I have a rather selfish concern about Step I and II being combined: I'm a MD-PhD student who is in second year med school right now and will be starting his PhD next year. I'll be taking Step I in June. If the rumor mill is to be believed, the combined Step I/II will be rolling out ~2011, which may be a year before I get back to the wards. If this happens, I'll have the pleasure of having to take Step I twice: once as Step I and once as the new combined test. Trying to re-memorize all the minutiae required for Step I after 4 years in the lab will be quite a challenge. I suspect this will be a huge problem for all other 2-P-2 format MD-PhD programs out there.

Anyway, I just thought I'd raise a concern for the ~2500 of us in MD-PhD programs at the moment.
 
Well, on the other hand... paying for one exam is so much ..... "humane" to my pockets which scream bloody murder every time I swindle some poor relative of mine for some money for an exam/interview/course/BS-requirement(such as first time medical board application for the hospital).
 
Well, on the other hand... paying for one exam is so much ..... "humane" to my pockets which scream bloody murder every time I swindle some poor relative of mine for some money for an exam/interview/course/BS-requirement(such as first time medical board application for the hospital).
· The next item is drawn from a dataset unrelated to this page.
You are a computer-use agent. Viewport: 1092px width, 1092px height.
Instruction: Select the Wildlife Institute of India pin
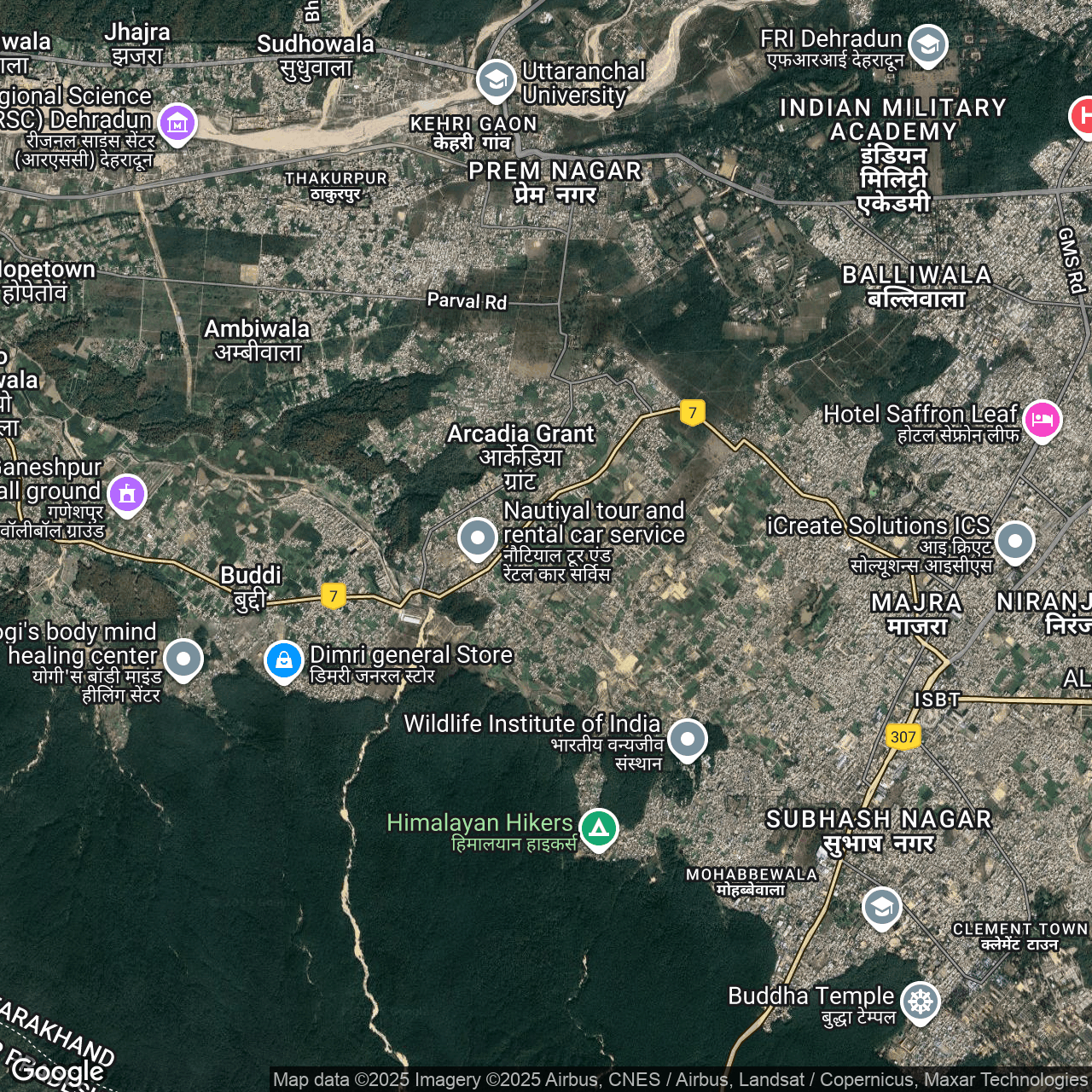click(687, 738)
Do you really think the NBME is going to be willing to forgo revenue to combine two tests into one? I bet they'll find a way to justify charging more for the combined test than Step I and Step II CK added together cost right now. 👎
 
Do you really think the NBME is going to be willing to forgo revenue to combine two tests into one? I bet they'll find a way to justify charging more for the combined test than Step I and Step II CK added together cost right now. 👎

it costs less to grade 1 exam rather than 2, chances are it will be more expensive than either of the exams but less than their combined total.... although i do find yor lack of faith....dist..err.. on the money.